Friday’s U.S. News & World Report noted that after spending billions of dollars on a decade-long food fight, politicians, public-health officials, and nutrition activists have failed to put the brakes on childhood obesity. Unfortunately, their endless diatribes against soda in school and sundaes in the summer (in the name of fighting a childhood obesity "epidemic") seem to have done more harm than good, as U.S. News notes:
The path to an eating disorder is often paved with the good intentions of parents and educators who presume that warning and cajoling or joking will motivate children to lose weight.

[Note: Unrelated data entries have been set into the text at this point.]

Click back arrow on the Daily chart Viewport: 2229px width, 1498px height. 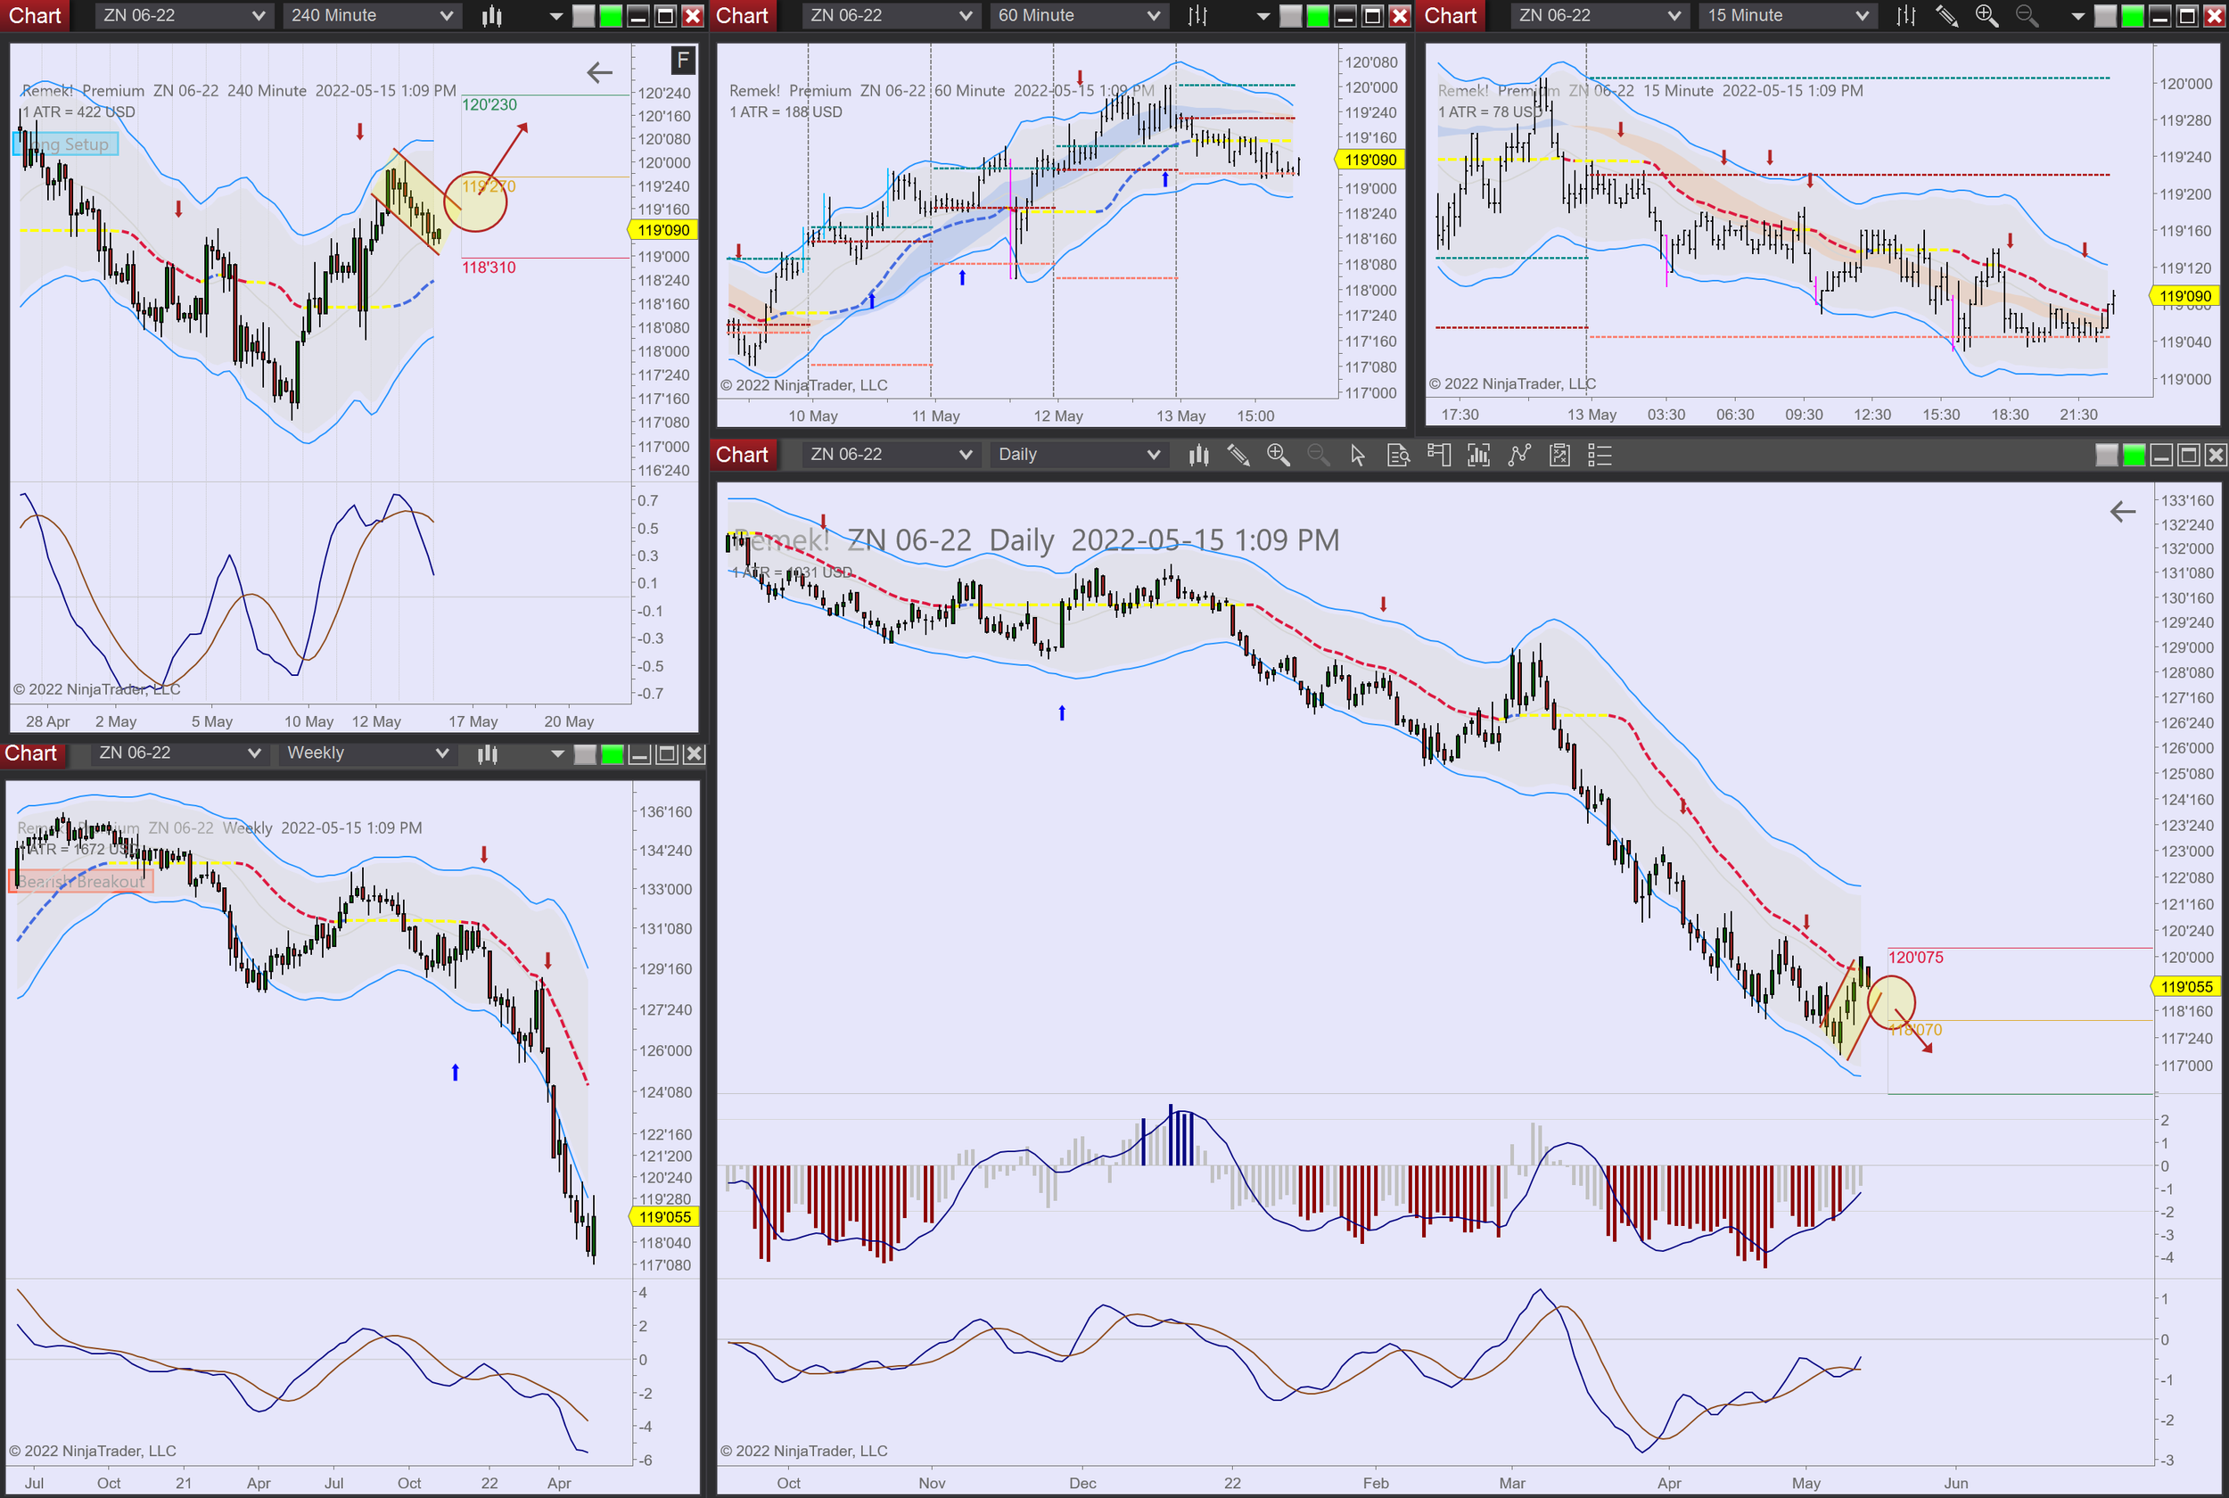[x=2122, y=512]
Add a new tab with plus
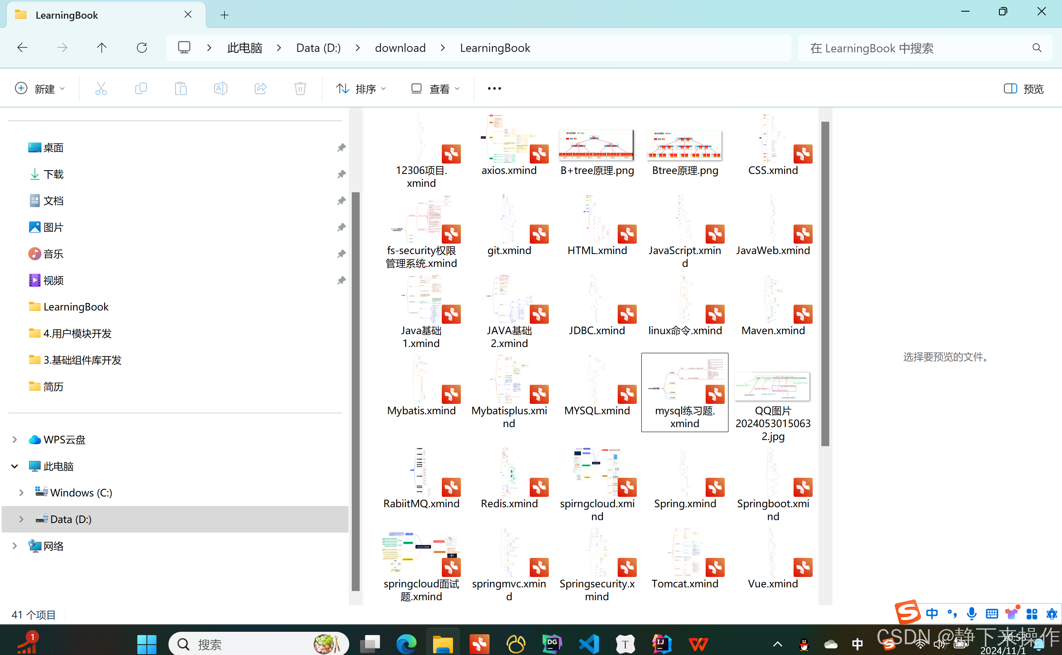The image size is (1062, 655). tap(224, 15)
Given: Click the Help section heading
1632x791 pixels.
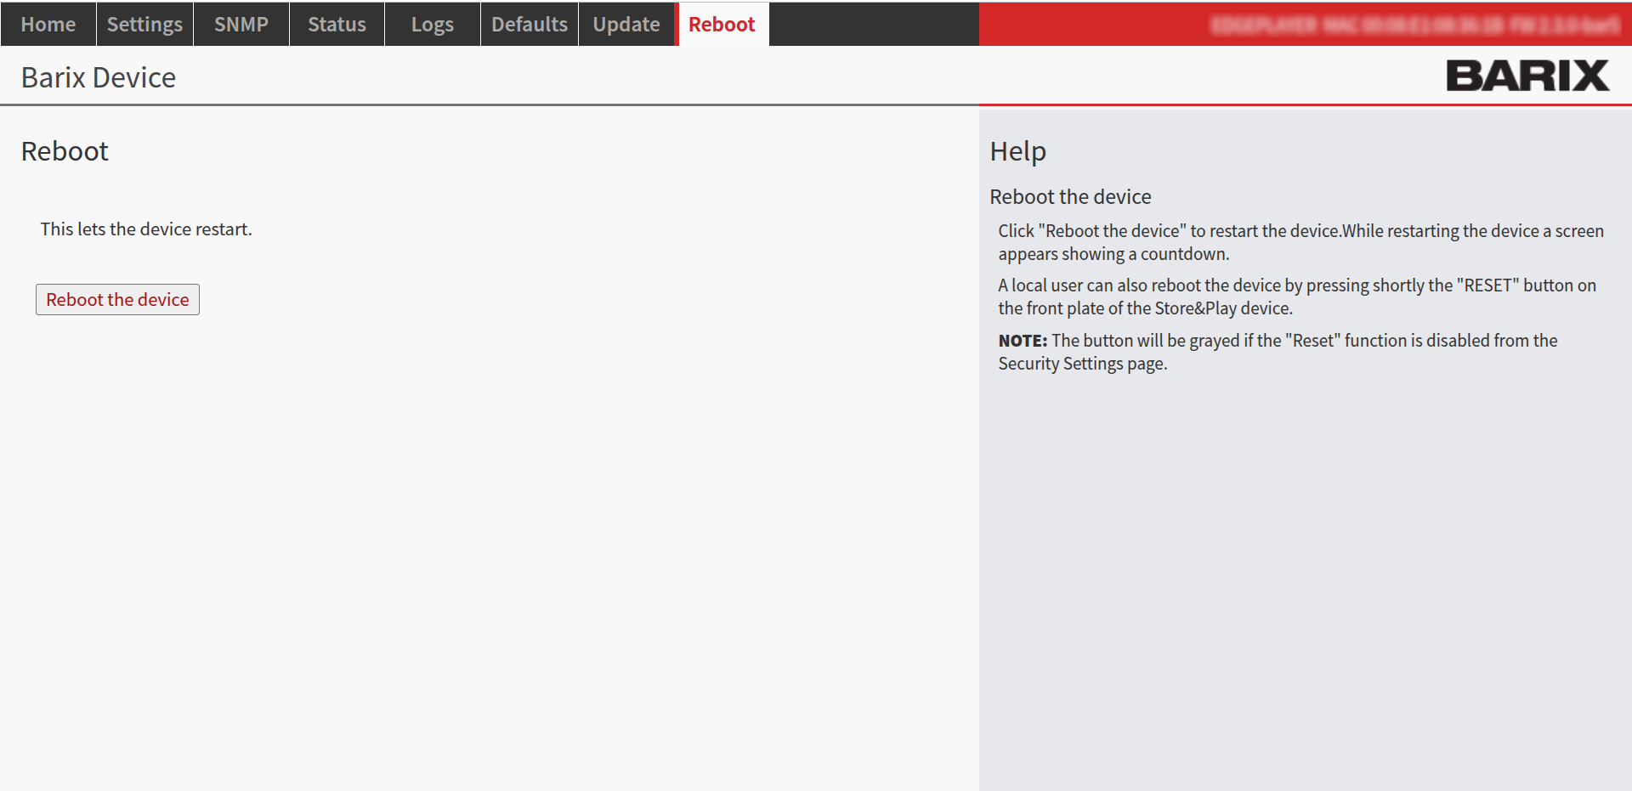Looking at the screenshot, I should (x=1018, y=150).
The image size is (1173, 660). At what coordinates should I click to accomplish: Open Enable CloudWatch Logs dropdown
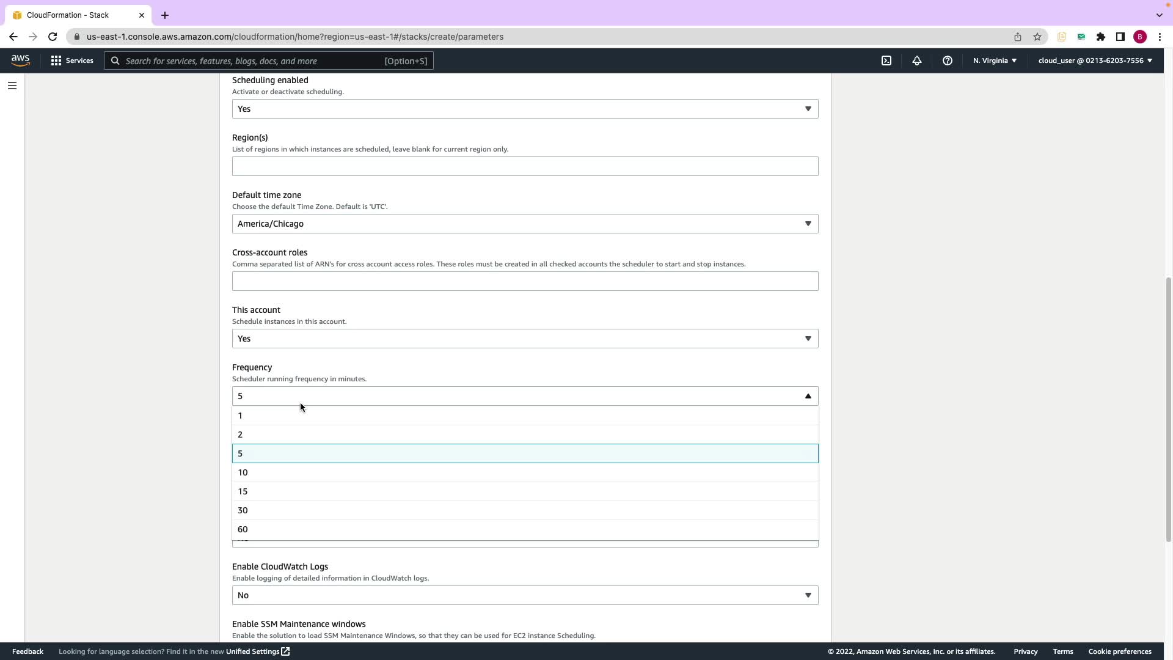(x=525, y=595)
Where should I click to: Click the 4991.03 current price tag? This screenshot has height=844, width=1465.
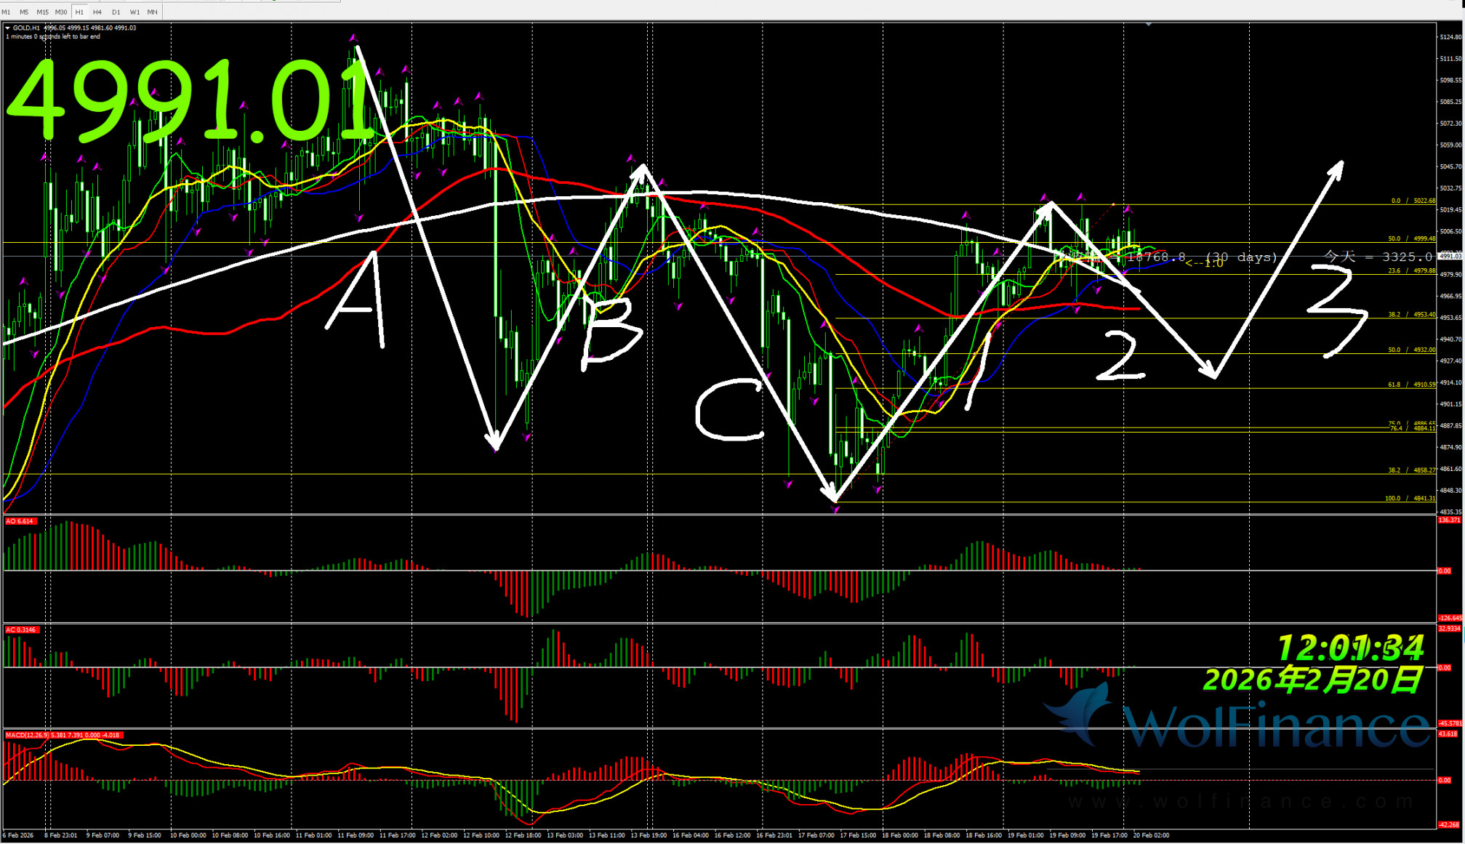pos(1450,256)
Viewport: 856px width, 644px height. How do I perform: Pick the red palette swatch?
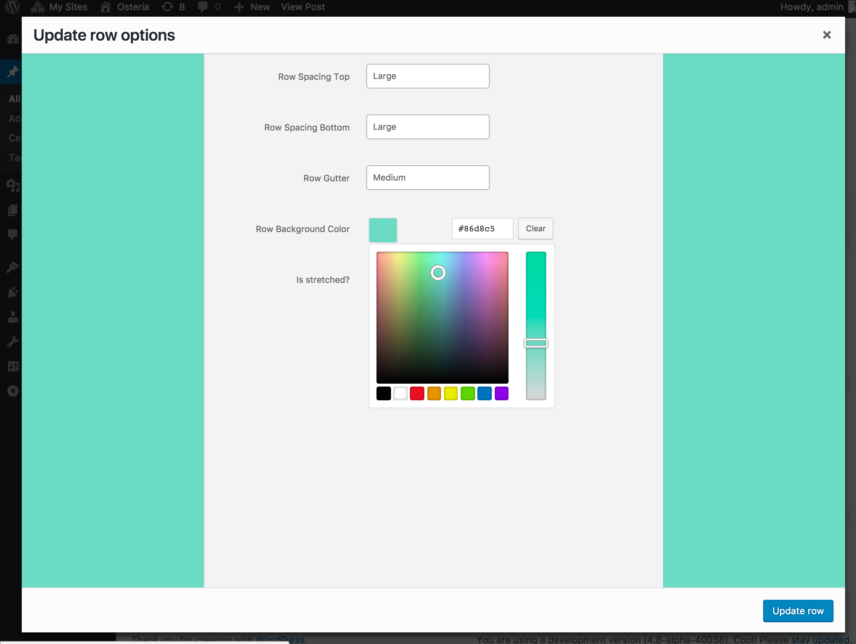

"Junk" food campaigns — like the ones spearheaded by the food cops at the Center for Science in the Public Interest — promote food restrictions and outright bans. Studies have shown messages like these poison the natural relationship that young people have with food. The percentage of children with disordered eating habits (e.g., fasting, skipping meals, using diet pills) has nearly doubled in the last five years, according to a 2006 University of Minnesota study. The number of teens seeking liposuction has nearly tripled since 1998, according to the American Society of Plastic Surgeons. And with a growing focus on "bad" foods and the flawed Body Mass Index (BMI), experts believe that these figures offer just a small glimpse of the collateral damage from the losing battle in the war on fat.
"We’ve taken the approach that if we make children feel bad about being fat or scare them half to death, they’ll be motivated to lose excess weight," says Joanne Ikeda, nutritionist emeritus at the University of California-Berkeley, who studies pediatric obesity prevention. "It hasn’t worked in adults, so what makes us think it will work in kids?"
Rather than re-evaluate these failed initiatives, food cops have responded by pushing for more extreme versions of their previous blunders. Trans fat labeling didn’t work, so they pushed for trans fat bans. Nutrition facts on grocery items had no effect, so now they’re lobbying for mandatory calorie counts on restaurant menus. Like a political campaign in the throes of death, their strategy has become increasingly negative. And evidence shows they’re heading in the wrong direction.
"Most experts now favor a positive approach" according to U.S. News. In contrast to the taxes, restrictions, and bans employed by nutrition activists, many researchers are finding weighty success in affirmative strategies that focus on strength gained from regular exercise, or the pleasure of enjoying many different kinds of food. Studies conclude that health starts at home. And kids look primarily to parents — not health officials, politicians, or even teachers — to lead the way.